◆ **PROBLEM TO SOLVE**: Edit the records below so that every "computer-use agent" reads "desktop agent", and leave everything else as it is.

◆ **ENTRIES PROVIDED**:

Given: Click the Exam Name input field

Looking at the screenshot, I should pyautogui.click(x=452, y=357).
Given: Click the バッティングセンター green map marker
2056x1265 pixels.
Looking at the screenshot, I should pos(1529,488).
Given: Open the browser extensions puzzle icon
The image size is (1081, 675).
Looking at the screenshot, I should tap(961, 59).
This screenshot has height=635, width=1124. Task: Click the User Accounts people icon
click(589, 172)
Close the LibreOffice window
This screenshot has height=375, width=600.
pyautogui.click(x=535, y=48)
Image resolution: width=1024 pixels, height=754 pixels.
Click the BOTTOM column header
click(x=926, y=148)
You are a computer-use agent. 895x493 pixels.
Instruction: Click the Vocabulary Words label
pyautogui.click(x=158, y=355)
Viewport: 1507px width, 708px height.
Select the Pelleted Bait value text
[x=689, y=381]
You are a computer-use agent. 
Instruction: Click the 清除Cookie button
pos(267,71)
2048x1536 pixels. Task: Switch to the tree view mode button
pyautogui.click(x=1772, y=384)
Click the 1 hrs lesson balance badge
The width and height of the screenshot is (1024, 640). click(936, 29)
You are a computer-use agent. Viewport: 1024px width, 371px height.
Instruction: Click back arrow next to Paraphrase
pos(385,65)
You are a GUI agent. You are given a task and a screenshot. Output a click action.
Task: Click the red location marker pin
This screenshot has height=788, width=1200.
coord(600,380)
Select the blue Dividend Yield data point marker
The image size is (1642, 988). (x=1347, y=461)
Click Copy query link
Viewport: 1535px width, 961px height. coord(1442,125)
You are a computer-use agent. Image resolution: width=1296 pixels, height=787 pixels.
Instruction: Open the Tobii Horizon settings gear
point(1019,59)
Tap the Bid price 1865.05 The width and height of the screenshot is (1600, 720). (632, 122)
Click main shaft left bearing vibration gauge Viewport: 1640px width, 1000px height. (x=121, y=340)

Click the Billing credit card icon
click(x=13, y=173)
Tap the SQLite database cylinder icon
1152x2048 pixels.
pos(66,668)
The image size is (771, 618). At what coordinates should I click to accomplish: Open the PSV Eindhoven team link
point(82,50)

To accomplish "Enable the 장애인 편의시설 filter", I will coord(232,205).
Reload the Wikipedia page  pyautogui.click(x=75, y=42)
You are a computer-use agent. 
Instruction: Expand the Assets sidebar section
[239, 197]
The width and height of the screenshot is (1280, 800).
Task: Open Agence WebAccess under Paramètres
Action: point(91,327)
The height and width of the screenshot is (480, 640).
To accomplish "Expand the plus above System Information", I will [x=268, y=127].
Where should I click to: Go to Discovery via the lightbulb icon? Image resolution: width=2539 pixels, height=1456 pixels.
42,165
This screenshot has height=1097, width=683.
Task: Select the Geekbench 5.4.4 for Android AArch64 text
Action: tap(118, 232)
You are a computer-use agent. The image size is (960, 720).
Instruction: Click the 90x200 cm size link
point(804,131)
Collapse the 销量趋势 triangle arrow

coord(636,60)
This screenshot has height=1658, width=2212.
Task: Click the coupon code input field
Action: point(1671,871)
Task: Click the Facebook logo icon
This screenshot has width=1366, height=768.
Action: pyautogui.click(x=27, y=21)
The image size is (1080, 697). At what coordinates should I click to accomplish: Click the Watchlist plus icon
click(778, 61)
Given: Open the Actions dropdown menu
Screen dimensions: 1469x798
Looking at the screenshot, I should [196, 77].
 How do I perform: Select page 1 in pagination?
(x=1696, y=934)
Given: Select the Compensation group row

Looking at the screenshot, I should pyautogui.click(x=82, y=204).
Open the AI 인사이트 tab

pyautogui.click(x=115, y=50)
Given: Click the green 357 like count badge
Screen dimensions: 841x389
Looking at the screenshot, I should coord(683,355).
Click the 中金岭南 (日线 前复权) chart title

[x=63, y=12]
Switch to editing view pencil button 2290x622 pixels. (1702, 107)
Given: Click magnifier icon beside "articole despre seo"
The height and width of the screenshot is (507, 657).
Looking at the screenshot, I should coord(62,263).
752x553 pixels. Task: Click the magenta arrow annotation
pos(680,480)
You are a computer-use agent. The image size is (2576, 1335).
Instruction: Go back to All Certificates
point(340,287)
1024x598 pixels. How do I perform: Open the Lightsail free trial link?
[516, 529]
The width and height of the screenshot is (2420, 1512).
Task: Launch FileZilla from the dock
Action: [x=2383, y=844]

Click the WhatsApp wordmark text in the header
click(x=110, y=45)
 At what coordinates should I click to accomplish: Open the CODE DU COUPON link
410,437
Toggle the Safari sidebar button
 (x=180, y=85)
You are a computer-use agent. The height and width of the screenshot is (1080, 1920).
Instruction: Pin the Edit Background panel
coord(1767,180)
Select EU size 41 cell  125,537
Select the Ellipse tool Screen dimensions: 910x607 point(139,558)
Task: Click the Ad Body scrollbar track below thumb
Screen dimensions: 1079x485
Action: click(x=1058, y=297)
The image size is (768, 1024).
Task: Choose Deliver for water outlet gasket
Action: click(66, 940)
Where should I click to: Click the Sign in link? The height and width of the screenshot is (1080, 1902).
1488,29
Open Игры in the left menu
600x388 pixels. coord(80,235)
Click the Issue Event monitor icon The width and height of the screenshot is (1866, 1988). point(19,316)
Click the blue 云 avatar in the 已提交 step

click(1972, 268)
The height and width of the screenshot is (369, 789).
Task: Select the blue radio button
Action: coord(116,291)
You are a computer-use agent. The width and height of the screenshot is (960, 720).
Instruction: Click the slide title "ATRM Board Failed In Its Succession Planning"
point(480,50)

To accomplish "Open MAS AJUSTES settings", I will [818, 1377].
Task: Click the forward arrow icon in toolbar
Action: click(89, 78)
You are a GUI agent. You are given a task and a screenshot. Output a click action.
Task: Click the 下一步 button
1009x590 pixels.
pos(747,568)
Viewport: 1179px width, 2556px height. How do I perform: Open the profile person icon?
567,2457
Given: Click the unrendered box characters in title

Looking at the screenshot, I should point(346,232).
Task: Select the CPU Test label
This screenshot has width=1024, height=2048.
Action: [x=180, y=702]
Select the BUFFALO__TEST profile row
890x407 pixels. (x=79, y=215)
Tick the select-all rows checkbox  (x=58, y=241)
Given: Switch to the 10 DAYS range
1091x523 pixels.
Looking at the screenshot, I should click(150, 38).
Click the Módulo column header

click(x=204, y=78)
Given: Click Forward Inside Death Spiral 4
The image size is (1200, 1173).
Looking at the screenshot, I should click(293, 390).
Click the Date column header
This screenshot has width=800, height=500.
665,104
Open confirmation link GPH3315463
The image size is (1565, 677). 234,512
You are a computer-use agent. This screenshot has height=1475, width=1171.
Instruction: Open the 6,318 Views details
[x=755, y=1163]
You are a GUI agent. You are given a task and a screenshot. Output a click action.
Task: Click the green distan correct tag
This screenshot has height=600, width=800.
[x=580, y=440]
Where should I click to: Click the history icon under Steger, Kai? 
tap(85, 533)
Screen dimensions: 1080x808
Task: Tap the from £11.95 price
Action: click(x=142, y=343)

◆ **OUTPUT OF THE EXERCISE**:
Given: Click the Exam Name input field

Looking at the screenshot, I should pyautogui.click(x=452, y=357).
Given: Click the バッティングセンター green map marker
2056x1265 pixels.
Looking at the screenshot, I should pos(1529,488).
Given: Open the browser extensions puzzle icon
The image size is (1081, 675).
Looking at the screenshot, I should tap(961, 59).
This screenshot has height=635, width=1124. Task: Click the User Accounts people icon
click(589, 172)
Close the LibreOffice window
This screenshot has height=375, width=600.
pyautogui.click(x=535, y=48)
Image resolution: width=1024 pixels, height=754 pixels.
Click the BOTTOM column header
click(x=926, y=148)
You are a desktop agent. 895x493 pixels.
Instruction: Click the Vocabulary Words label
pyautogui.click(x=158, y=355)
Viewport: 1507px width, 708px height.
Select the Pelleted Bait value text
[x=689, y=381]
You are a desktop agent. 
Instruction: Click the 清除Cookie button
pos(267,71)
2048x1536 pixels. Task: Switch to the tree view mode button
pyautogui.click(x=1772, y=384)
Click the 1 hrs lesson balance badge
The width and height of the screenshot is (1024, 640). click(936, 29)
You are a desktop agent. Viewport: 1024px width, 371px height.
Instruction: Click back arrow next to Paraphrase
pos(385,65)
You are a GUI agent. You are given a task and a screenshot. Output a click action.
Task: Click the red location marker pin
This screenshot has height=788, width=1200.
coord(600,380)
Select the blue Dividend Yield data point marker
The image size is (1642, 988). (x=1347, y=461)
Click Copy query link
Viewport: 1535px width, 961px height. coord(1442,125)
You are a desktop agent. Image resolution: width=1296 pixels, height=787 pixels.
Instruction: Open the Tobii Horizon settings gear
point(1019,59)
Tap the Bid price 1865.05 The width and height of the screenshot is (1600, 720). (632, 122)
Click main shaft left bearing vibration gauge Viewport: 1640px width, 1000px height. (x=121, y=340)

Click the Billing credit card icon
click(x=13, y=173)
Tap the SQLite database cylinder icon
1152x2048 pixels.
pos(66,668)
The image size is (771, 618). At what coordinates should I click to accomplish: Open the PSV Eindhoven team link
point(82,50)

To accomplish "Enable the 장애인 편의시설 filter", I will coord(232,205).
Reload the Wikipedia page  pyautogui.click(x=75, y=42)
You are a desktop agent. 
Instruction: Expand the Assets sidebar section
[239, 197]
The width and height of the screenshot is (1280, 800).
Task: Open Agence WebAccess under Paramètres
Action: point(91,327)
The height and width of the screenshot is (480, 640).
To accomplish "Expand the plus above System Information", I will [x=268, y=127].
Where should I click to: Go to Discovery via the lightbulb icon? Image resolution: width=2539 pixels, height=1456 pixels.
42,165
This screenshot has height=1097, width=683.
Task: Select the Geekbench 5.4.4 for Android AArch64 text
Action: tap(118, 232)
You are a desktop agent. The image size is (960, 720).
Instruction: Click the 90x200 cm size link
point(804,131)
Collapse the 销量趋势 triangle arrow

coord(636,60)
This screenshot has height=1658, width=2212.
Task: Click the coupon code input field
Action: point(1671,871)
Task: Click the Facebook logo icon
This screenshot has width=1366, height=768.
Action: pyautogui.click(x=27, y=21)
The image size is (1080, 697). At what coordinates should I click to accomplish: Click the Watchlist plus icon
click(778, 61)
Given: Open the Actions dropdown menu
Screen dimensions: 1469x798
Looking at the screenshot, I should [196, 77].
 How do I perform: Select page 1 in pagination?
(x=1696, y=934)
Given: Select the Compensation group row

Looking at the screenshot, I should pyautogui.click(x=82, y=204).
Open the AI 인사이트 tab

pyautogui.click(x=115, y=50)
Given: Click the green 357 like count badge
Screen dimensions: 841x389
Looking at the screenshot, I should coord(683,355).
Click the 中金岭南 (日线 前复权) chart title

[x=63, y=12]
Switch to editing view pencil button 2290x622 pixels. (1702, 107)
Given: Click magnifier icon beside "articole despre seo"
The height and width of the screenshot is (507, 657).
Looking at the screenshot, I should coord(62,263).
752x553 pixels. Task: Click the magenta arrow annotation
pos(680,480)
You are a desktop agent. The image size is (2576, 1335).
Instruction: Go back to All Certificates
point(340,287)
1024x598 pixels. How do I perform: Open the Lightsail free trial link?
[516, 529]
The width and height of the screenshot is (2420, 1512).
Task: Launch FileZilla from the dock
Action: [x=2383, y=844]

Click the WhatsApp wordmark text in the header
click(x=110, y=45)
 At what coordinates should I click to accomplish: Open the CODE DU COUPON link
410,437
Toggle the Safari sidebar button
 (x=180, y=85)
You are a desktop agent. The height and width of the screenshot is (1080, 1920).
Instruction: Pin the Edit Background panel
coord(1767,180)
Select EU size 41 cell  125,537
Select the Ellipse tool Screen dimensions: 910x607 point(139,558)
Task: Click the Ad Body scrollbar track below thumb
Screen dimensions: 1079x485
Action: click(x=1058, y=297)
The image size is (768, 1024).
Task: Choose Deliver for water outlet gasket
Action: click(66, 940)
Where should I click to: Click the Sign in link? The height and width of the screenshot is (1080, 1902).
1488,29
Open Игры in the left menu
600x388 pixels. coord(80,235)
Click the Issue Event monitor icon The width and height of the screenshot is (1866, 1988). point(19,316)
Click the blue 云 avatar in the 已提交 step

click(1972, 268)
The height and width of the screenshot is (369, 789).
Task: Select the blue radio button
Action: coord(116,291)
You are a desktop agent. The width and height of the screenshot is (960, 720).
Instruction: Click the slide title "ATRM Board Failed In Its Succession Planning"
point(480,50)

To accomplish "Open MAS AJUSTES settings", I will [818, 1377].
Task: Click the forward arrow icon in toolbar
Action: click(89, 78)
You are a GUI agent. You are given a task and a screenshot. Output a click action.
Task: Click the 下一步 button
1009x590 pixels.
pos(747,568)
Viewport: 1179px width, 2556px height. How do I perform: Open the profile person icon?
567,2457
Given: Click the unrendered box characters in title

Looking at the screenshot, I should point(346,232).
Task: Select the CPU Test label
This screenshot has width=1024, height=2048.
Action: [x=180, y=702]
Select the BUFFALO__TEST profile row
890x407 pixels. (x=79, y=215)
Tick the select-all rows checkbox  (x=58, y=241)
Given: Switch to the 10 DAYS range
1091x523 pixels.
Looking at the screenshot, I should click(150, 38).
Click the Módulo column header

click(x=204, y=78)
Given: Click Forward Inside Death Spiral 4
The image size is (1200, 1173).
Looking at the screenshot, I should click(293, 390).
Click the Date column header
This screenshot has width=800, height=500.
665,104
Open confirmation link GPH3315463
The image size is (1565, 677). 234,512
You are a desktop agent. This screenshot has height=1475, width=1171.
Instruction: Open the 6,318 Views details
[x=755, y=1163]
You are a GUI agent. You are given a task and a screenshot. Output a click action.
Task: Click the green distan correct tag
This screenshot has height=600, width=800.
[x=580, y=440]
Where should I click to: Click the history icon under Steger, Kai? 
tap(85, 533)
Screen dimensions: 1080x808
Task: Tap the from £11.95 price
Action: click(x=142, y=343)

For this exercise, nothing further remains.